Scientific classification
- Kingdom: Plantae
- Clade: Embryophytes
- Clade: Tracheophytes
- Clade: Spermatophytes
- Clade: Angiosperms
- Clade: Eudicots
- Clade: Rosids
- Order: Rosales
- Family: Rosaceae
- Genus: Aria
- Species: A. vexans
- Binomial name: Aria vexans (E.F.Warb.) Sennikov & Kurtto
- Synonyms: Pyrus vexans (E.F.Warb.) M.F.Fay & Christenh.; Sorbus vexans E.F.Warb.;

= Aria vexans =

- Genus: Aria
- Species: vexans
- Authority: (E.F.Warb.) Sennikov & Kurtto
- Conservation status: CR
- Synonyms: Pyrus vexans (E.F.Warb.) M.F.Fay & Christenh., Sorbus vexans E.F.Warb.

Species of tree

Aria vexans, commonly known as bloody whitebeam, is a rare species of tree in the family Rosaceae.
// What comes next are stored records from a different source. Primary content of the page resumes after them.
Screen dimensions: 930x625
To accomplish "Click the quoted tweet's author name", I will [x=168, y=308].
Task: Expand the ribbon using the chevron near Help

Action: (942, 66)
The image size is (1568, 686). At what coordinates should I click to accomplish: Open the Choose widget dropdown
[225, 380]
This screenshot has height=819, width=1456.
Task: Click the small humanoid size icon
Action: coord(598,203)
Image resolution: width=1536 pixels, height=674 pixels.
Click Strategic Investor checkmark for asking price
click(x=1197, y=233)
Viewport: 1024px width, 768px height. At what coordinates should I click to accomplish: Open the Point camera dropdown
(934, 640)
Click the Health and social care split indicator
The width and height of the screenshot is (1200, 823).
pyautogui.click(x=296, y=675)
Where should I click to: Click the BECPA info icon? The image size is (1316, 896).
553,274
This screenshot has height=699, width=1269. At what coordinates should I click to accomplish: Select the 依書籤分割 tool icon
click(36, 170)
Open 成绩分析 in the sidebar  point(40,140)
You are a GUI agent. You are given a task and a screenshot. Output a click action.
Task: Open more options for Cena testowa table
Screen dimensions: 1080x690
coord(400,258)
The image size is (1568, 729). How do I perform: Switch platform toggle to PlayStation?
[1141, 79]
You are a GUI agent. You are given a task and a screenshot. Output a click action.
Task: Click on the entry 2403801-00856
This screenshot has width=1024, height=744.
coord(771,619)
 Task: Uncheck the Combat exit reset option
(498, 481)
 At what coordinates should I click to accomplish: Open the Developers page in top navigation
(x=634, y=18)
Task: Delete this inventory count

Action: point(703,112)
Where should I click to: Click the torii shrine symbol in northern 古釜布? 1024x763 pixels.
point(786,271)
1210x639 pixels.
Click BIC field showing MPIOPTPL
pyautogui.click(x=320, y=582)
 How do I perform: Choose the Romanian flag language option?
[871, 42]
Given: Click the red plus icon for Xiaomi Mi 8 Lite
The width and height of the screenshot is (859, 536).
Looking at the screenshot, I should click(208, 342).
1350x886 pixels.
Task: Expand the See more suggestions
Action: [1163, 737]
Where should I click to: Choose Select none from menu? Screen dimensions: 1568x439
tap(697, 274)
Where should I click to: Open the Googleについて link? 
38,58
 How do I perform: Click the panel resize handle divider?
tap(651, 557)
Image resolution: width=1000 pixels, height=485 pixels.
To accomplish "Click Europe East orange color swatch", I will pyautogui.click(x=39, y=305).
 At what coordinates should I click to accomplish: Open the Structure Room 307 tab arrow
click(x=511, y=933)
It is endemic to England and is found along the coast between Culbone in Somerset and an area just west of Trentishoe in Devon. It can be seen in the Exmoor National Park. It is threatened by habitat loss.

==Description==
Aria vexans is a small tree or shrub, often with multiple stems. The leaves, greyish-white below like other whitebeams, are narrower than most other species in this genus. The fruits, which develop from September on, are deep red.